▸ **Given data**:
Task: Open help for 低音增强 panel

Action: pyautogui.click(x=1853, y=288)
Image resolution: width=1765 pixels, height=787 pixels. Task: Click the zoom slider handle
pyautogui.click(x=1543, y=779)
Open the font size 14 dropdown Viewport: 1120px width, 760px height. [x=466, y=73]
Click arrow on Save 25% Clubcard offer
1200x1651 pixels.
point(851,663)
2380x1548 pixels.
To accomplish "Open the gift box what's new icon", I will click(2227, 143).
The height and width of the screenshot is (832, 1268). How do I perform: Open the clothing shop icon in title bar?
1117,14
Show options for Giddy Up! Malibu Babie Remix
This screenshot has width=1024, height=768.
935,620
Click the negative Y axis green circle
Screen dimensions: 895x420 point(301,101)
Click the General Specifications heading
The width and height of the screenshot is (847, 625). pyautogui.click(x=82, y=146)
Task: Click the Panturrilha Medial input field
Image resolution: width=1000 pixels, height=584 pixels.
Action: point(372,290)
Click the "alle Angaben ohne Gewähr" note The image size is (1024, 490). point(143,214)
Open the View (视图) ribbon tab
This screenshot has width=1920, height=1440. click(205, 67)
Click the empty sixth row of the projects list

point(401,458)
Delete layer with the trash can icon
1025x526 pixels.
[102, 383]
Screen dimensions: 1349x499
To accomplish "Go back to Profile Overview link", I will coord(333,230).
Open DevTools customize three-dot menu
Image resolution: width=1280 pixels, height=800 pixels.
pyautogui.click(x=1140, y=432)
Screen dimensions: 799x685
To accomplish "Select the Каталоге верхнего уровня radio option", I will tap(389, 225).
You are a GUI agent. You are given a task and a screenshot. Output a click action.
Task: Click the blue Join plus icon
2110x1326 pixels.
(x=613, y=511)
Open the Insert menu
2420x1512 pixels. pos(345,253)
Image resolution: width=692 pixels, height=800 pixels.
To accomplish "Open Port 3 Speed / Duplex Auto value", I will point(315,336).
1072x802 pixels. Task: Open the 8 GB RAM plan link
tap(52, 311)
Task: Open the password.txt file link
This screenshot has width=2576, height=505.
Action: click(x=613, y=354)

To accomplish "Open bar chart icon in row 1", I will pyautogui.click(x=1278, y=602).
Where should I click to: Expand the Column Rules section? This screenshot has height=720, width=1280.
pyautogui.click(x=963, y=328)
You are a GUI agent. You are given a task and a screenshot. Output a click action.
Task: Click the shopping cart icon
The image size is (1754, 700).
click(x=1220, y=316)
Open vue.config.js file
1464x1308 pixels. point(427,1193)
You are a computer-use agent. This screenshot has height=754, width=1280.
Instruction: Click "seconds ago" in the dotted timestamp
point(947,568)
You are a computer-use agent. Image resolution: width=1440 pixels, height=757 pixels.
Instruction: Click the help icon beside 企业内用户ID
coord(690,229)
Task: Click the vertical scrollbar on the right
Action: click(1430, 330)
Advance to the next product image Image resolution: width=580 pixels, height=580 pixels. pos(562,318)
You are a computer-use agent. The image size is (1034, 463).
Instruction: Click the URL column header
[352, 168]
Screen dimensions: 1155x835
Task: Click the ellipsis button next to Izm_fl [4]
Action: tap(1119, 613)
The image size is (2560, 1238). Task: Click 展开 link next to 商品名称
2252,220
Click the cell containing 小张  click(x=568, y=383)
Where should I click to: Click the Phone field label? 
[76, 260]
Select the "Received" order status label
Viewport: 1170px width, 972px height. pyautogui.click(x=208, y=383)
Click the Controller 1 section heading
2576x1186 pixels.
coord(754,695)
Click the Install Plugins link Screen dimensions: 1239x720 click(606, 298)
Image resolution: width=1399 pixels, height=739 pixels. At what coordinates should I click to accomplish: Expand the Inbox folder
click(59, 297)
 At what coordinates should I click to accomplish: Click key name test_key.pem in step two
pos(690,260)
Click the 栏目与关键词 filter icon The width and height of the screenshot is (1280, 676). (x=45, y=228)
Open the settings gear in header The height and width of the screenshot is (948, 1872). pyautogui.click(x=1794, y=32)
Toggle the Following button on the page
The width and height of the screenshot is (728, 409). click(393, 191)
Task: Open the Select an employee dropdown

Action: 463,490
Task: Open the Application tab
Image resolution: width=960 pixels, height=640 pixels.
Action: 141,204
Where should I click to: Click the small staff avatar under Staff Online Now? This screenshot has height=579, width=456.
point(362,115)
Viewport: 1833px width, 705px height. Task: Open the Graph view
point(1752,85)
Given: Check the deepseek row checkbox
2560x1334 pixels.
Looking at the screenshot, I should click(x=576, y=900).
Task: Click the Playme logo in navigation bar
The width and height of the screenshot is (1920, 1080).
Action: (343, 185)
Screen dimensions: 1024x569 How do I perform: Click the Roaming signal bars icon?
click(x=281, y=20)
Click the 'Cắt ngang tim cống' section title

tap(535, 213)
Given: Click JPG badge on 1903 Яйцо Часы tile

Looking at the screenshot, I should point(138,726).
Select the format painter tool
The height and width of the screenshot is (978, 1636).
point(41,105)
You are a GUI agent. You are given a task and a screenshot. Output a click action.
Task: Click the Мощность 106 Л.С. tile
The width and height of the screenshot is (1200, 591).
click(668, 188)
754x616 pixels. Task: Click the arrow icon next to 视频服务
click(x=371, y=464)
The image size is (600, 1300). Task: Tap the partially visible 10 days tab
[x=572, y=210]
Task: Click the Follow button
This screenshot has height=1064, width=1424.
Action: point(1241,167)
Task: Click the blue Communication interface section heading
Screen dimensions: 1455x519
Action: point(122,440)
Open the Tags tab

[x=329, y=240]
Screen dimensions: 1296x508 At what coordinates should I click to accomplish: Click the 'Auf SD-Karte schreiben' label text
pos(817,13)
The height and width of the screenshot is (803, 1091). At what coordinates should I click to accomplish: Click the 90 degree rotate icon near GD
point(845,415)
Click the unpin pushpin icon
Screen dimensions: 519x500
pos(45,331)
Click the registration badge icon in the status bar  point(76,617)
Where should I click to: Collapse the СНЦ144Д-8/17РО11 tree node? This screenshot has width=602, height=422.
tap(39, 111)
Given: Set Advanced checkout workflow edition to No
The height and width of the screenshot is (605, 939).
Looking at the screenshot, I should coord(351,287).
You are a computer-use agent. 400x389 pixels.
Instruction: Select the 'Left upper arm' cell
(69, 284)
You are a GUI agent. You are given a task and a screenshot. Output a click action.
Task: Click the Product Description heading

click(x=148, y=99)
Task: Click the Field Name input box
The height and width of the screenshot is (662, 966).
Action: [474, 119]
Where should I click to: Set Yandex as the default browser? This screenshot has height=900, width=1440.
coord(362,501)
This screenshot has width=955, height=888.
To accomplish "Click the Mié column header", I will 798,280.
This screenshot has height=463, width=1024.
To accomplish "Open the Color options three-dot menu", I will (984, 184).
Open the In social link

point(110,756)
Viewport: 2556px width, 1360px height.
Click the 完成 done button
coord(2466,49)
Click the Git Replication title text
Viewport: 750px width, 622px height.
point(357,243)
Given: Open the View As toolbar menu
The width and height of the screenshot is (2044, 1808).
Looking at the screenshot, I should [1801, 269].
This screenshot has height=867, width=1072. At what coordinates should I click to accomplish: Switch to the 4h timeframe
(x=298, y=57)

▸ **Stated exercise**:
Please reproduce the rows word for word, everything from the very first one down to the line containing "will pyautogui.click(x=1278, y=602).", with both ends included.

▸ **Exercise result**:
Task: Open help for 低音增强 panel

Action: pyautogui.click(x=1853, y=288)
Image resolution: width=1765 pixels, height=787 pixels. Task: Click the zoom slider handle
pyautogui.click(x=1543, y=779)
Open the font size 14 dropdown Viewport: 1120px width, 760px height. [x=466, y=73]
Click arrow on Save 25% Clubcard offer
1200x1651 pixels.
point(851,663)
2380x1548 pixels.
To accomplish "Open the gift box what's new icon", I will click(2227, 143).
The height and width of the screenshot is (832, 1268). How do I perform: Open the clothing shop icon in title bar?
1117,14
Show options for Giddy Up! Malibu Babie Remix
This screenshot has width=1024, height=768.
935,620
Click the negative Y axis green circle
Screen dimensions: 895x420 point(301,101)
Click the General Specifications heading
The width and height of the screenshot is (847, 625). pyautogui.click(x=82, y=146)
Task: Click the Panturrilha Medial input field
Image resolution: width=1000 pixels, height=584 pixels.
Action: point(372,290)
Click the "alle Angaben ohne Gewähr" note The image size is (1024, 490). point(143,214)
Open the View (视图) ribbon tab
This screenshot has width=1920, height=1440. click(205, 67)
Click the empty sixth row of the projects list

point(401,458)
Delete layer with the trash can icon
1025x526 pixels.
[102, 383]
Screen dimensions: 1349x499
To accomplish "Go back to Profile Overview link", I will coord(333,230).
Open DevTools customize three-dot menu
Image resolution: width=1280 pixels, height=800 pixels.
pyautogui.click(x=1140, y=432)
Screen dimensions: 799x685
To accomplish "Select the Каталоге верхнего уровня radio option", I will tap(389, 225).
You are a GUI agent. You are given a task and a screenshot. Output a click action.
Task: Click the blue Join plus icon
2110x1326 pixels.
(x=613, y=511)
Open the Insert menu
2420x1512 pixels. pos(345,253)
Image resolution: width=692 pixels, height=800 pixels.
To accomplish "Open Port 3 Speed / Duplex Auto value", I will point(315,336).
1072x802 pixels. Task: Open the 8 GB RAM plan link
tap(52, 311)
Task: Open the password.txt file link
This screenshot has width=2576, height=505.
Action: click(x=613, y=354)

To accomplish "Open bar chart icon in row 1", I will pyautogui.click(x=1278, y=602).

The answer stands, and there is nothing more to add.